DATASET ENTRIES >>

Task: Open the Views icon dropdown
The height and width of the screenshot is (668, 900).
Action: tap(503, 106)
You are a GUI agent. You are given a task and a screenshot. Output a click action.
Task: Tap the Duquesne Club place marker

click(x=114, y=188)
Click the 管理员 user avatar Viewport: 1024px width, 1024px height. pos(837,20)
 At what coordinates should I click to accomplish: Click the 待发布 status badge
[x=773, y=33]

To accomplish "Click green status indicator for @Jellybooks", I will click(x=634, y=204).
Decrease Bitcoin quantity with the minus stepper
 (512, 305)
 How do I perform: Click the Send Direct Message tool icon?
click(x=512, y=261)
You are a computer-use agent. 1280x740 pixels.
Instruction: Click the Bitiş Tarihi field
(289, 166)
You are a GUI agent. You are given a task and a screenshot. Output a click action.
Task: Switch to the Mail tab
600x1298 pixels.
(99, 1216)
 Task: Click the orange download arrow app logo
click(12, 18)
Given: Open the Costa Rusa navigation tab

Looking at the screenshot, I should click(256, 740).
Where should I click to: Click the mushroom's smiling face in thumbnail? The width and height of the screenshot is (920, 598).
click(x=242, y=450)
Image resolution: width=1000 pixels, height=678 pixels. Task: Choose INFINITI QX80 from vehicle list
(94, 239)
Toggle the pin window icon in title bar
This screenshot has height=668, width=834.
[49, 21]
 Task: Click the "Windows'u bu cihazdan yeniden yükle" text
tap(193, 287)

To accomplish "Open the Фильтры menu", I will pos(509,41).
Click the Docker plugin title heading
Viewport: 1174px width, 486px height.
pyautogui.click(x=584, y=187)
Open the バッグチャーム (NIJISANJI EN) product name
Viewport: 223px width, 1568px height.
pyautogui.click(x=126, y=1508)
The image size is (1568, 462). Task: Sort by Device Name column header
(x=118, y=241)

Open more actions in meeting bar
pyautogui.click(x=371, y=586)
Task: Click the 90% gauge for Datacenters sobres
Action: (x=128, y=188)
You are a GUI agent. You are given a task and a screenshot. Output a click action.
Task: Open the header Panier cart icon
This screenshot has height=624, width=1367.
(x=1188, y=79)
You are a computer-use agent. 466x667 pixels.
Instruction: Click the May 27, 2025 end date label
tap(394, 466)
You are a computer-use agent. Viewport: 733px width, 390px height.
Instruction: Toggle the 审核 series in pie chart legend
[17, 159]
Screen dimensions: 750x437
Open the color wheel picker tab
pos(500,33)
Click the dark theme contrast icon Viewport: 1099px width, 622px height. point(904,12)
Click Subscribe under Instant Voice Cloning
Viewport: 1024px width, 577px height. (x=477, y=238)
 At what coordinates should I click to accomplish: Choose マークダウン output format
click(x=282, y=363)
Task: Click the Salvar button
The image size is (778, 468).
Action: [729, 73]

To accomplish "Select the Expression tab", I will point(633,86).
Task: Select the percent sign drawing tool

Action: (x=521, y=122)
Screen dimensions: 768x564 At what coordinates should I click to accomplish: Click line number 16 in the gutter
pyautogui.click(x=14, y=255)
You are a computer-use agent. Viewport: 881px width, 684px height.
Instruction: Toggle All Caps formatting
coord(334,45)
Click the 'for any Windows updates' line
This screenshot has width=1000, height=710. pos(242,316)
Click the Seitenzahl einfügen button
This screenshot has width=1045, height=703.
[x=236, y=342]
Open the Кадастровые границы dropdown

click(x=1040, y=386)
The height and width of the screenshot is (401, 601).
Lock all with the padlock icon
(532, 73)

EXERCISE DETAILS >> Please transcribe the listing in its entirety, exactly.

RESPONSE AREA >>
Task: Open the Views icon dropdown
The height and width of the screenshot is (668, 900).
Action: tap(503, 106)
You are a GUI agent. You are given a task and a screenshot. Output a click action.
Task: Tap the Duquesne Club place marker

click(x=114, y=188)
Click the 管理员 user avatar Viewport: 1024px width, 1024px height. pos(837,20)
 At what coordinates should I click to accomplish: Click the 待发布 status badge
[x=773, y=33]

To accomplish "Click green status indicator for @Jellybooks", I will click(x=634, y=204).
Decrease Bitcoin quantity with the minus stepper
 (512, 305)
 How do I perform: Click the Send Direct Message tool icon?
click(x=512, y=261)
You are a computer-use agent. 1280x740 pixels.
Instruction: Click the Bitiş Tarihi field
(289, 166)
You are a GUI agent. You are given a task and a screenshot. Output a click action.
Task: Switch to the Mail tab
600x1298 pixels.
(99, 1216)
 Task: Click the orange download arrow app logo
click(12, 18)
Given: Open the Costa Rusa navigation tab

Looking at the screenshot, I should click(256, 740).
Where should I click to: Click the mushroom's smiling face in thumbnail? The width and height of the screenshot is (920, 598).
click(x=242, y=450)
Image resolution: width=1000 pixels, height=678 pixels. Task: Choose INFINITI QX80 from vehicle list
(94, 239)
Toggle the pin window icon in title bar
This screenshot has height=668, width=834.
[49, 21]
 Task: Click the "Windows'u bu cihazdan yeniden yükle" text
tap(193, 287)

To accomplish "Open the Фильтры menu", I will pos(509,41).
Click the Docker plugin title heading
Viewport: 1174px width, 486px height.
pyautogui.click(x=584, y=187)
Open the バッグチャーム (NIJISANJI EN) product name
Viewport: 223px width, 1568px height.
pyautogui.click(x=126, y=1508)
The image size is (1568, 462). Task: Sort by Device Name column header
(x=118, y=241)

Open more actions in meeting bar
pyautogui.click(x=371, y=586)
Task: Click the 90% gauge for Datacenters sobres
Action: (x=128, y=188)
You are a GUI agent. You are given a task and a screenshot. Output a click action.
Task: Open the header Panier cart icon
This screenshot has height=624, width=1367.
(x=1188, y=79)
You are a computer-use agent. 466x667 pixels.
Instruction: Click the May 27, 2025 end date label
tap(394, 466)
You are a computer-use agent. Viewport: 733px width, 390px height.
Instruction: Toggle the 审核 series in pie chart legend
[17, 159]
Screen dimensions: 750x437
Open the color wheel picker tab
pos(500,33)
Click the dark theme contrast icon Viewport: 1099px width, 622px height. point(904,12)
Click Subscribe under Instant Voice Cloning
Viewport: 1024px width, 577px height. (x=477, y=238)
 At what coordinates should I click to accomplish: Choose マークダウン output format
click(x=282, y=363)
Task: Click the Salvar button
The image size is (778, 468).
Action: [729, 73]

To accomplish "Select the Expression tab", I will point(633,86).
Task: Select the percent sign drawing tool

Action: (x=521, y=122)
Screen dimensions: 768x564 At what coordinates should I click to accomplish: Click line number 16 in the gutter
pyautogui.click(x=14, y=255)
You are a computer-use agent. Viewport: 881px width, 684px height.
Instruction: Toggle All Caps formatting
coord(334,45)
Click the 'for any Windows updates' line
This screenshot has width=1000, height=710. pos(242,316)
Click the Seitenzahl einfügen button
This screenshot has width=1045, height=703.
[x=236, y=342]
Open the Кадастровые границы dropdown

click(x=1040, y=386)
The height and width of the screenshot is (401, 601).
Lock all with the padlock icon
(532, 73)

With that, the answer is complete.